# looking for software to view s-video input



## guy1679 (Aug 25, 2007)

I am trying to find a piece of software to enable me to use my laptop screen as my display for my xbox 360 (cant always get a TV when traveling). I have the relevant s-video out cable for my x360, and my laptop has an s-video in (7 pin Din connector) as well as the s-video out.
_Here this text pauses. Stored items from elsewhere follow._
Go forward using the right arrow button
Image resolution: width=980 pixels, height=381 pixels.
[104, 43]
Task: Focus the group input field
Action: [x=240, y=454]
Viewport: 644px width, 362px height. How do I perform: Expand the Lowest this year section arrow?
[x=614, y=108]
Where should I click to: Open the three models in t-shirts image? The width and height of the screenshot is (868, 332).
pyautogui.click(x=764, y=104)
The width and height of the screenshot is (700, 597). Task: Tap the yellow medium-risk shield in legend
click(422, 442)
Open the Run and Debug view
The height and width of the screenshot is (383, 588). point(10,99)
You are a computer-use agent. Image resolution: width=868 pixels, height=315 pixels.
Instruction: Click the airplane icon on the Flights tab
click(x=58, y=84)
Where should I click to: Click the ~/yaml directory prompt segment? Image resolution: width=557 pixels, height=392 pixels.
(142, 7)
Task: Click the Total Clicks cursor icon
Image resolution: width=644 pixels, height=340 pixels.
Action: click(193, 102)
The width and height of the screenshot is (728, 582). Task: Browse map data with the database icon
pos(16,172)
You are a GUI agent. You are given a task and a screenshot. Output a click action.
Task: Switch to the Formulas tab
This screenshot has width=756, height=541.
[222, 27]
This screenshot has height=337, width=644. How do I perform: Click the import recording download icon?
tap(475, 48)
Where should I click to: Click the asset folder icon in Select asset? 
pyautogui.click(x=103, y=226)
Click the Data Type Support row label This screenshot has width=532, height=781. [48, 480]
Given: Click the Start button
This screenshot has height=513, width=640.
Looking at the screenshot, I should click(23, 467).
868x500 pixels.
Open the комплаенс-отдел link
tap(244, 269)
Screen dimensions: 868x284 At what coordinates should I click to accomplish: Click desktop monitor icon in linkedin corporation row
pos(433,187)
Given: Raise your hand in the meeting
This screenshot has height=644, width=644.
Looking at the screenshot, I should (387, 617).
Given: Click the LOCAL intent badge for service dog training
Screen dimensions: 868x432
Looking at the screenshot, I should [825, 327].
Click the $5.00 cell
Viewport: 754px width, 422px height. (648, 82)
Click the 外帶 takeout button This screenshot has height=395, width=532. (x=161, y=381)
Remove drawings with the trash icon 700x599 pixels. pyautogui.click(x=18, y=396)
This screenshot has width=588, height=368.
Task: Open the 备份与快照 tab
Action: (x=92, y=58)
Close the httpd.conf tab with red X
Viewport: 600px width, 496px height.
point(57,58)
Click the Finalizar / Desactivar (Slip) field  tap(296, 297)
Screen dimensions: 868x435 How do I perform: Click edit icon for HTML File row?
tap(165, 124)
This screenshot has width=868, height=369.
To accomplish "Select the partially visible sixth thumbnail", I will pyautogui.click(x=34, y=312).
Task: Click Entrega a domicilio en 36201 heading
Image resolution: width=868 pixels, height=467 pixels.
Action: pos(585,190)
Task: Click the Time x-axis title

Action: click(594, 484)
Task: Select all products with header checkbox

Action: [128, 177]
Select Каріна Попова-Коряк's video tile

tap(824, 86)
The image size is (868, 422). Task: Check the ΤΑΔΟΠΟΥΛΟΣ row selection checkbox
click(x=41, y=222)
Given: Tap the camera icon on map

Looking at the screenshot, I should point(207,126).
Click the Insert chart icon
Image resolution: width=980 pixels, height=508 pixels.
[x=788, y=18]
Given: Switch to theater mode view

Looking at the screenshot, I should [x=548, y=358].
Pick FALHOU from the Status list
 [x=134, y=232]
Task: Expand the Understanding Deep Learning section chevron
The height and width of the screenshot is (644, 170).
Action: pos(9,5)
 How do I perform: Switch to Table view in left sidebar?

But, once i have it all connected up, I don't have a clue how to view that input? Any ideas?


----------



## ViprXX (May 12, 2007)

are you sure the s-video connection on the laptop is an IN connection? usually the s-video ports on laptops are s-video Outputs which won't take the incoming xbox signal. I read somewhere that you can buy a vga cable for the xbox that will connect to your vga input on the laptop.


----------



## guy1679 (Aug 25, 2007)

yep, i am pretty sure it's s-video in, it has the s-video out (4 pin Din connector) and also the 7 pin din s-video in, which sits alongside the coaxial input, as well as an extra audio in stereo jack. i do also have the vga connector for the xbox, but that doesnt fit into my vga socket (i assume its only for output). 
but when i plug all the s-video stuff in I have no idea how to bring it up on the display.


----------



## ZeroDreams (Aug 28, 2007)

hey anyone know the solution to this i have the same problem with the same computer


----------



## ZeroDreams (Aug 28, 2007)

this is a picture of the s-video input jack, the output jack happens to be on the otherside of the computer.


----------



## guy1679 (Aug 25, 2007)

hey there zerodreams, i just found this, only had a quick read through it, but its possible VLC player might be what we are looking for???, http://forum.videohelp.com/topic312988.html. i will try it within the next 30 minutes, and let you know


----------



## guy1679 (Aug 25, 2007)

ok zerodreams, i just tried vlc as well as windows media encoder. no joy. i assume both these pieces of software could do it, however neither of them seem to pick up that there is anything for input aside from my built in webcam. so i am thinking possibly i am missing some drivers?? i was under the impression that the m9700 came with it all as standard?


----------



## guy1679 (Aug 25, 2007)

zerodreams, if you are using the same laptop as me, check to see if you specified tv tuner when you bought it. i just went back and checked and it seems i must have clicked the option for no tv tuner, which seems to be the key to this drama. since i dont have the tv tuner built in, i can only guess from here, but if you have the tv tuner, then i think anything from media centre to VLC to windows media component should be able to pick up the input once you have the console plugged in. with any luck someone will have information contrary to this saying i can still get it working, but thats all i have found so far...


----------



## ZeroDreams (Aug 28, 2007)

hmmm yeah i dont remember back that far, haha but that might be the case also.


----------



## guy1679 (Aug 25, 2007)

i have decided instead to look into multimedia goggles/headsets. not finished looking at costs yet, but it seems if i am willing to forego the higher resolutions for now it might be worth it. lets face it i wont be able to get hd tv in the desert environments where i work anyway so i figure 800x600 res multimedia glasses might be the way foreward (seems they go up to 1280x1024 as well, for a price though). if it helps u at all here is a couple to look at http://www.stereo3d.com/hmd.htm#chart . i am particularly interested in this set but it might be over the top lol. http://www.cybermindnl.com/index.ph...9579a021e83da7&option=com_virtuemart&Itemid=1


----------



## ZeroDreams (Aug 28, 2007)

yeah i just caved and bought an attachment for my computer, i got the adaptec gamebridge, the --10 model not the --00 model. it works great for xbox 360. played bioshock today, and i had it overnight shipped for 50 bucks (shipping was 20$). if you really want to play xbox on your compy this seems to be the way to go for now


----------



## guy1679 (Aug 25, 2007)

good call, i think i might order one of them, thanks mate


----------



## garton (Mar 20, 2008)

I've looked for a while for a laptop with an s-video input without finding one. What's the brand and what's the model of the laptops you guys have?


----------



## guy1679 (Aug 25, 2007)

I have an Alienware m9700. But I have not actually managed to get the s-video input or the audio input on it working at all. I had no luck with the gamebridge adapter mentioned earlier in the thread either


----------